◆ EXERCISE OBJECTIVE: Exactly as they appear, write the lines from the one containing "Instruction: Take a Snapshot of the preview" to the final line of the entries, leaving pictures out.

::: DATASET EXCERPTS :::

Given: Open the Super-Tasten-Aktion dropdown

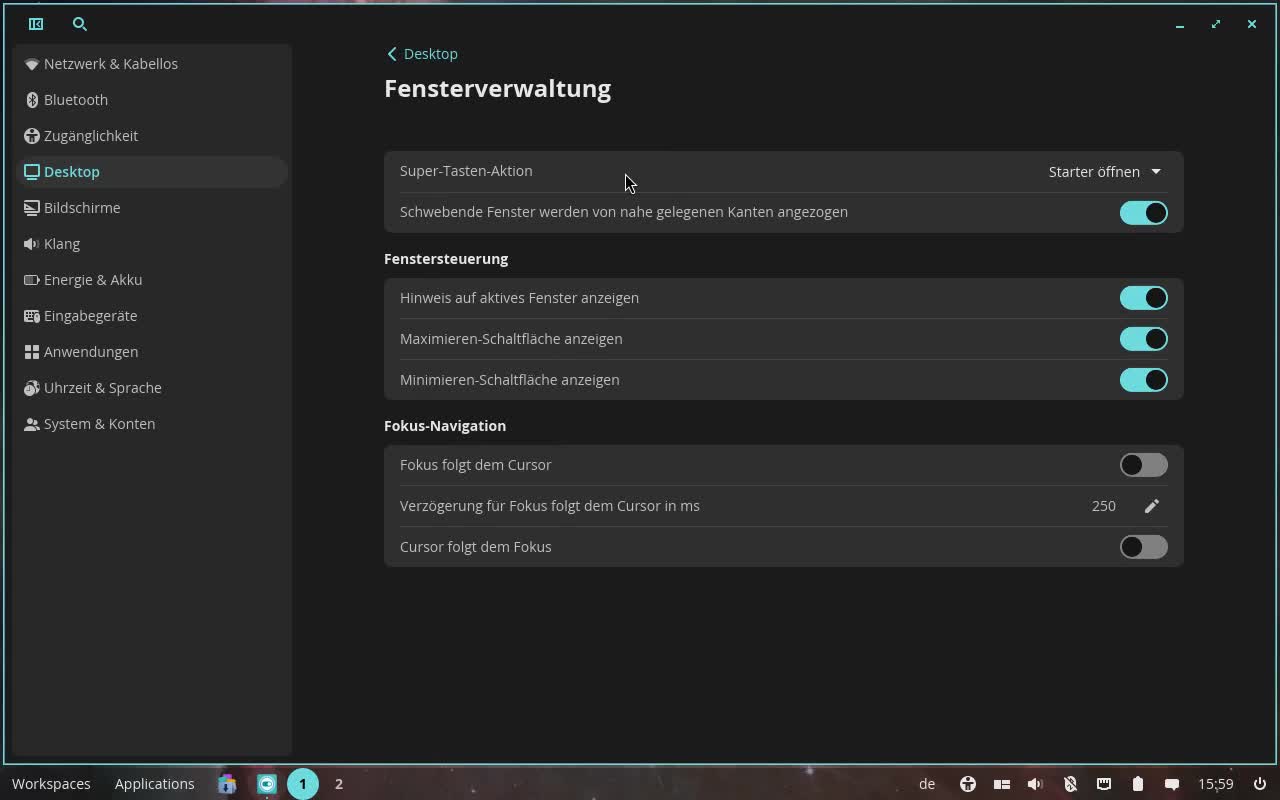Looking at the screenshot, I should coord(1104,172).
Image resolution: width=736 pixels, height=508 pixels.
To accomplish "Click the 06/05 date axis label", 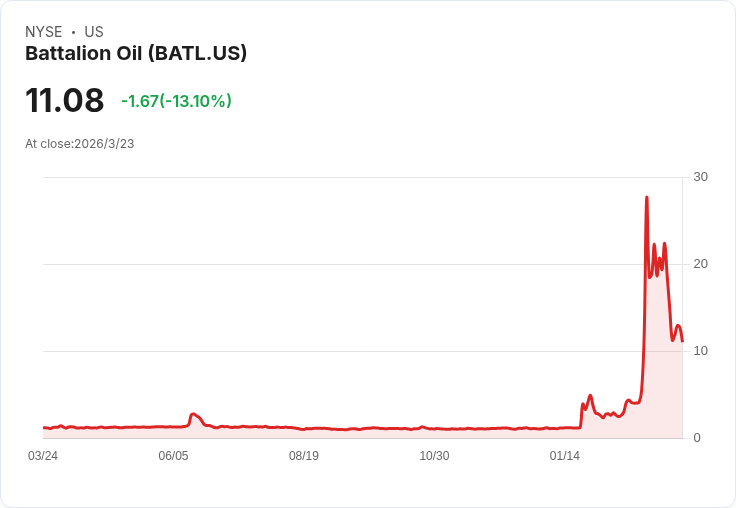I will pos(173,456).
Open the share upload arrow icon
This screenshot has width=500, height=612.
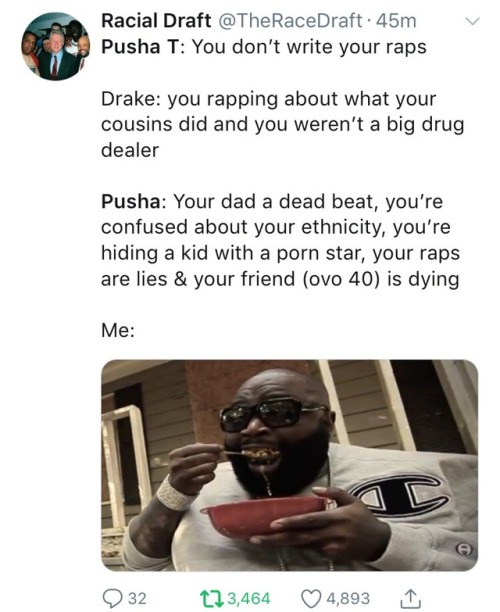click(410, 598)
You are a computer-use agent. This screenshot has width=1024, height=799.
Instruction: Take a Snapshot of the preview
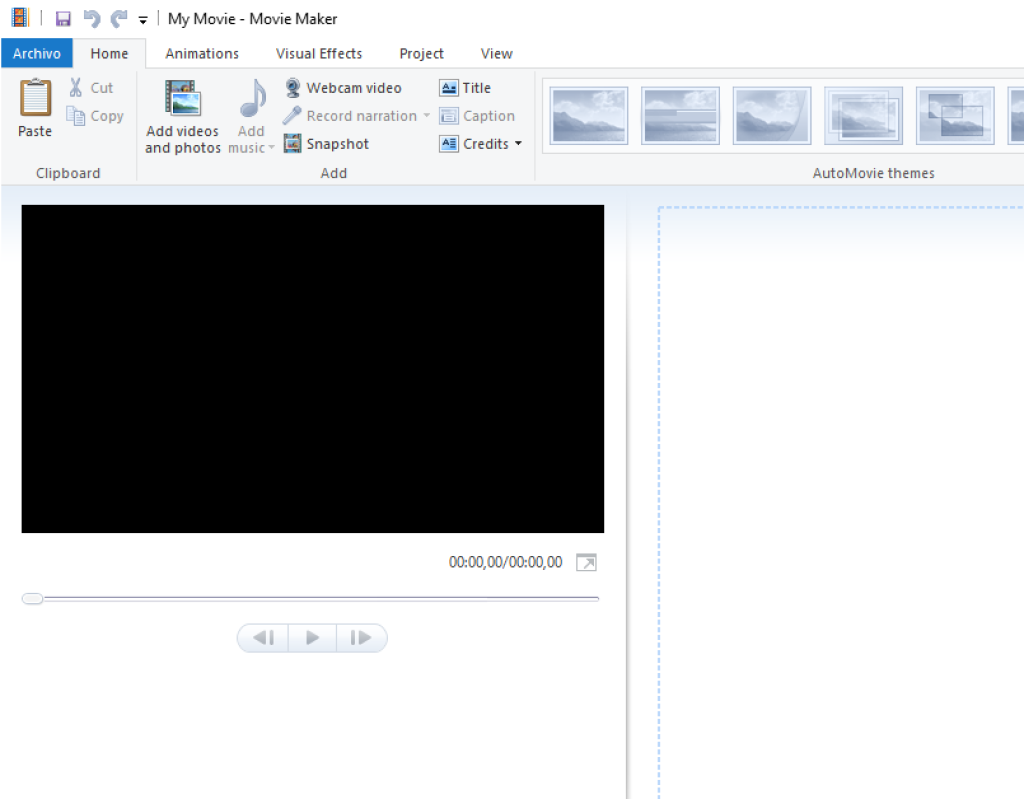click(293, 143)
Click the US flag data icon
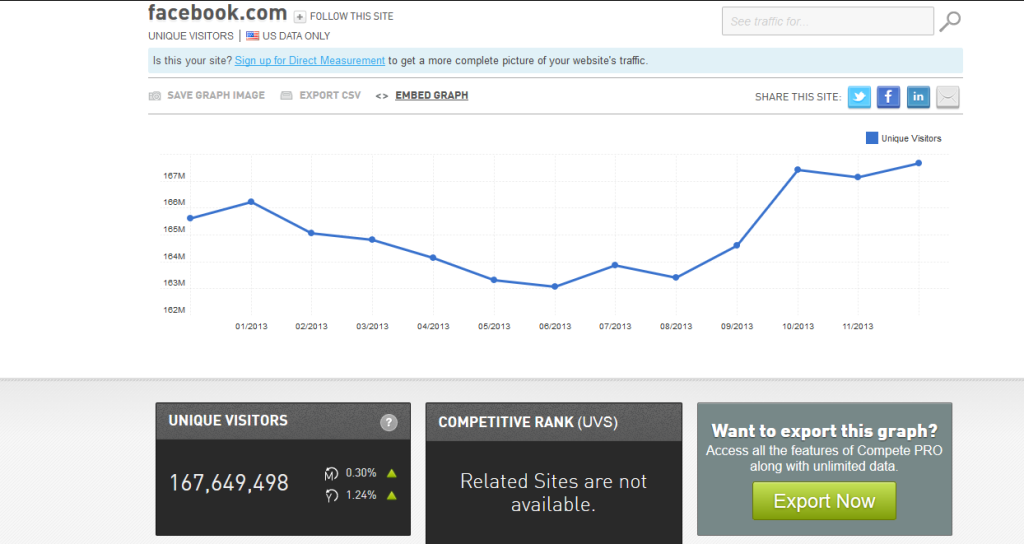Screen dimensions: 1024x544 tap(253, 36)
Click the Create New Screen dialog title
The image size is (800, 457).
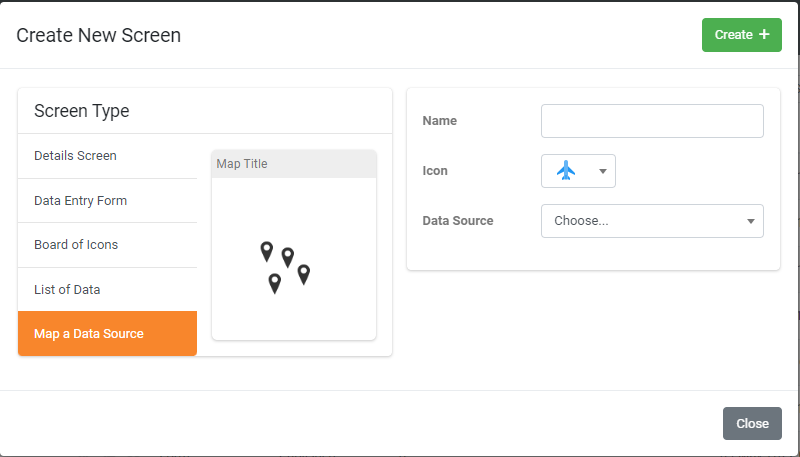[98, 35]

:::

◆ RESULT BELOW:
Instruction: Take a Snapshot of the preview
click(293, 143)
Click the US flag data icon
Screen dimensions: 1024x544 tap(253, 36)
Click the Create New Screen dialog title
The image size is (800, 457).
[98, 35]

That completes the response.